Given Meta’s large network and vast server farms, he wasn’t surprised to see it take a leap second. But David Finkelman, chief technical officer of the US Space Command, said the recent post from Meta was incomplete and biased.

“Each plan has its own unique features to ease jump second corrections – in this case installing special software,” he said. And killing a leap second could pose a big problem for scientists studying space, he said, because accurate measurements of stars, galaxies and other objects require aligning human time with astronomical time and pointing telescopes at the right target.

“It’s important to adjust for the Earth’s rotation, and the smear doesn’t match the Earth’s rotation,” Finkelman said. “Secondly, people who despise jumping have not learned to handle it properly.”

Donley said that while there is broad agreement among governments about eliminating the second bottleneck, with the exception of Russia, nothing will change. Averting the act will require the various parts of the Internet and timeline to do so and come to an agreement on what comes next.
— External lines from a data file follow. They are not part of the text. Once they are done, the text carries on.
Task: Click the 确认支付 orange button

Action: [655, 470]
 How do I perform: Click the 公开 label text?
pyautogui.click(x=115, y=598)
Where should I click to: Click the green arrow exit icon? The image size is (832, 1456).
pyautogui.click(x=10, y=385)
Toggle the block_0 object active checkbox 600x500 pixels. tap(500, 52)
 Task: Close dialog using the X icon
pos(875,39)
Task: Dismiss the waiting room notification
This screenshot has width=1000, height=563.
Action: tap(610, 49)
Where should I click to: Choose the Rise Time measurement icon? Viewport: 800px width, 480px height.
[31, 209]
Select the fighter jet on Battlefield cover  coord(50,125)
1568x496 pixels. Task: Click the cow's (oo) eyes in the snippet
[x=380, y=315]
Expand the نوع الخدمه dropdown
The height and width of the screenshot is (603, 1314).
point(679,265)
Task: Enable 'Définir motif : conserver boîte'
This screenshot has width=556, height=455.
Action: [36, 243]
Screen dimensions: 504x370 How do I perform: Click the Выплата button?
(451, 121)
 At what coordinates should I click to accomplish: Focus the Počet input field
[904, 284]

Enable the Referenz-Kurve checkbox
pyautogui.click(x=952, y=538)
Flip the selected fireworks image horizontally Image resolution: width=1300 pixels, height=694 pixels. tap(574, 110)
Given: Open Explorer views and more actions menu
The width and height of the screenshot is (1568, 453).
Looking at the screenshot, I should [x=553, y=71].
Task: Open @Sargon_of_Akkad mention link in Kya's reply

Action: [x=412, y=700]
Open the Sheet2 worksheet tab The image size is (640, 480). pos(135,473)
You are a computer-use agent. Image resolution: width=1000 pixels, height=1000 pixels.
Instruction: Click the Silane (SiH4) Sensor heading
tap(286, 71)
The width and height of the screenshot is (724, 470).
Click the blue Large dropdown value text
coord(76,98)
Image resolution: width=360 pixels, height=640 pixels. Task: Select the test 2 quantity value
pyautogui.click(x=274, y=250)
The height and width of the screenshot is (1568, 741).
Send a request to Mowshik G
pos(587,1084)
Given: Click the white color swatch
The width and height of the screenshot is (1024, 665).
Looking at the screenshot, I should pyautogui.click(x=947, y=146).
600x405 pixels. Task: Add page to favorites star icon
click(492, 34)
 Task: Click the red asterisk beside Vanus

“Almost everyone is,” Donley said. “The way it all works is by agreement. We’re going to take baby steps to try to stop the process. It’s been discussed over and over for as long as possible. [leap seconds] were”

That, well, takes time.

The Time and Frequency Advisory Committee is expected to vote in November to end the use of leap seconds in 2035 or earlier.

“It’s not clear how many, if any, leap seconds will need to be put in before then — hopefully,” Donley said. Because their input rate has decreased and the difference between UTC and the new UT1 is now heading towards zero.

Thanks to Alicia Benjamin for copying this article.